• Por Aníbal Saucedo Rodas
  • Periodista, docente y político

La política y el periodismo se han degradado en cuanto a jerarquía intelectual y principios éticos. Los valores son poco estimados dentro de una práctica relativista que todo acomoda y tolera. El fin deseado determina los medios. La lucidez y la honestidad ya no son requisitos indispensables para incursionar en ambas profesiones. El buen decir en el debate y la publicidad, que no rehuía el brillo de fulminantes estocadas, cedió ante la manipulación y las intrigas a niveles grotescos. De estas efímeras huellas, como la existencia misma, no guardará registro el futuro porque no habrá nada que recordar, por la pobreza del lenguaje y/o la vileza de los espíritus. Hablar o escribir bien no es suficiente cuando se lo utiliza para ocasionar el mal de otros en provecho propio. ¿Excepciones? Siempre las hay. Pero son precisamente eso: individualidades que resisten las imposturas, la doblez y el servilismo abyecto e indigno. Y cada vez con mayor riesgo de extinción.

Los dos campos son de inevitable interrelación, pero de mutuo desprecio. A lo largo de nuestra historia ha sido más fuerte la línea maniqueísta que ubica a la clase política en el rincón de los condenados y a los periodistas en el pedestal de los impolutos. Hoy, sin embargo, la opinión ciudadana ha impartido criterios de justicia en igual medida. En ese canje de vicios es fácilmente demostrable que con la misma intensidad con que algunos políticos (o la mayoría) pretenden orientar la información y hasta determinar qué es noticia y qué no, algunos dueños de medios (o la mayoría) intentan instrumentar la política para sus exclusivos intereses económicos y fines comerciales, convirtiendo la información en un simple mecanismo de extorsión o de intercambio de favores. Desde ambos lados se instrumenta la verdad para reducirla a una falacia.

La filosofía del poder político es ambicionar y alcanzar el bien común, el bienestar sin exclusiones y la libertad con justicia social; es deber del periodismo canalizar la información como un bien estratégico –orientada a esos mismos fines– capaz de influir, como lo señalara don Enrique Díaz Bordenave, en el pasaje de la conciencia ingenua o mágica a la conciencia lúcida y crítica. Pero la reflexión teórica se ahoga en la realidad de la obsesión por el lucro, por un lado, y la difusión de mensajes mercancía, por el otro, que contribuyen a la alienación de un sector importante de la sociedad al que, justamente, estos medios reclaman una mayor responsabilidad cívica. No nos referimos exclusivamente a las basuras enlatadas y algunas de producción nacional, sino, también, a los programas con etiquetas de opinión, cuyos conductores –que se tardan más tiempo ante el espejo que frente a las cámaras– formulan sus preguntas y cuestionamientos de acuerdo con la cara del cliente (nunca mejor dicho), y desde sus islas liliputienses, sentados en imaginarios tronos del Olimpo, opinan sobre cualquier tema con presunta certeza de sabiduría universal. En las cámaras del Congreso de la Nación (de Senadores y Diputados) el paisaje tampoco es alentador.

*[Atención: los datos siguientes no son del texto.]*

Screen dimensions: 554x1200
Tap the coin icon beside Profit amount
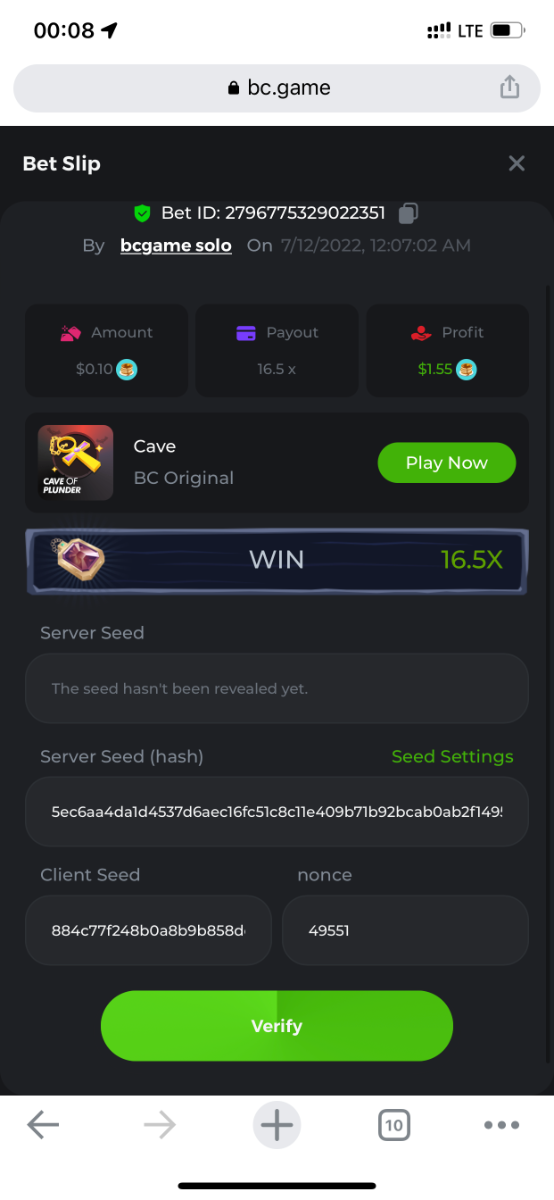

Tanto en la política como en el periodismo la tentación autoritaria es difícil de domesticar. Desde los que tratan que sus opiniones o puntos de vista asuman categoría de verdad absoluta, hasta los que siguen creyendo que la prepotencia es inherente al cargo, pasando por los propietarios de medios y sus trabajadores que sueñan en convertirse en dictadores de la opinión pública a través del manejo discrecional, abusivo y parcial de los acontecimientos por cuestiones subjetivas o encono personal hacia su blanco de turno. Porque, así como existen autoridades en los tres poderes del Estado, que no siempre demuestran una gestión eficiente para disminuir la pobreza, impartir justicia y combatir la corrupción, la prensa empresarial tampoco aporta para la vehiculización de contenidos culturales y transformadores, apostando exclusivamente a la lógica del mercado, la rentabilidad, el rating y sus propias preferencias políticas.

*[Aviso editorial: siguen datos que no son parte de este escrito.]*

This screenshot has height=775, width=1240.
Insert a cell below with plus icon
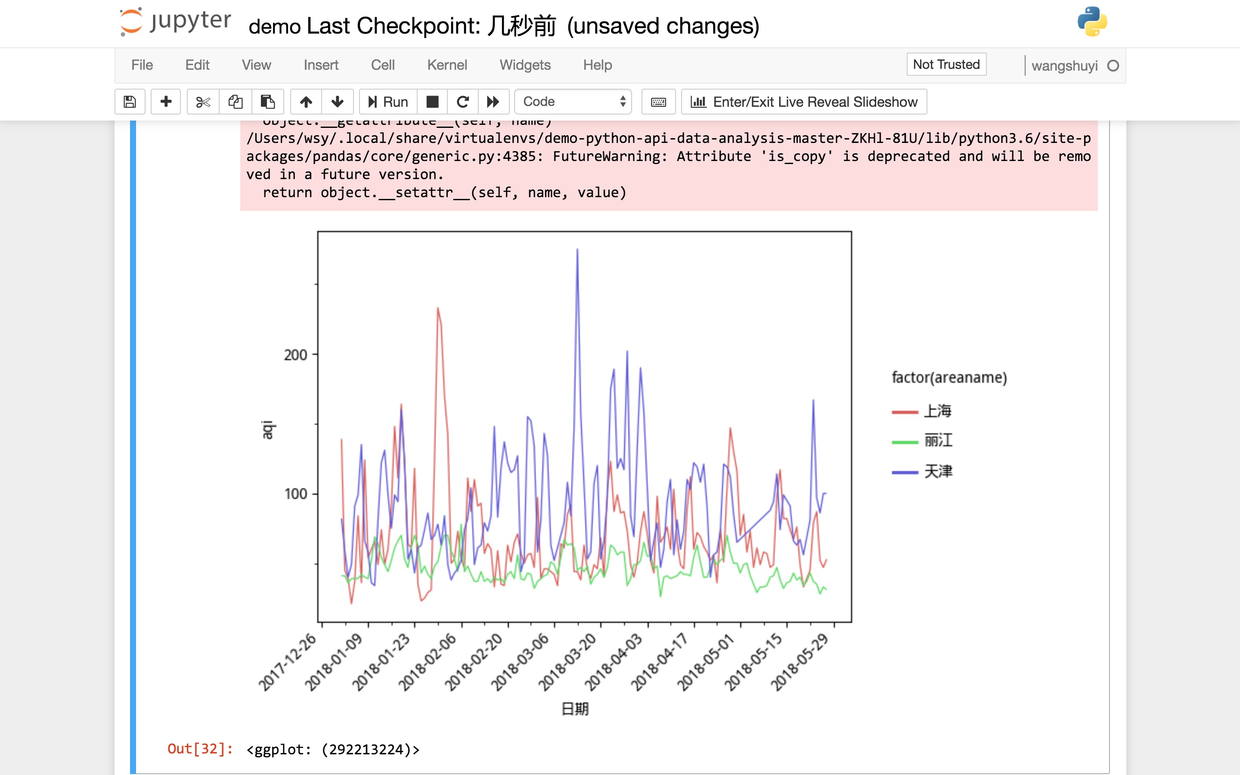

Para Eduardo Galeano, América Latina es la tierra de las impunidades. Expresión que no debemos tomar como consuelo, sino como compromiso. Para que ese gran desafío pueda alcanzar el éxito será necesario que la política sea reconstruida desde la moral y el periodismo reconciliado con la ética y su función social. Mientras ello no ocurra, parafraseando a nuestro señalado autor: los medios y los media seguirán justificando los fines.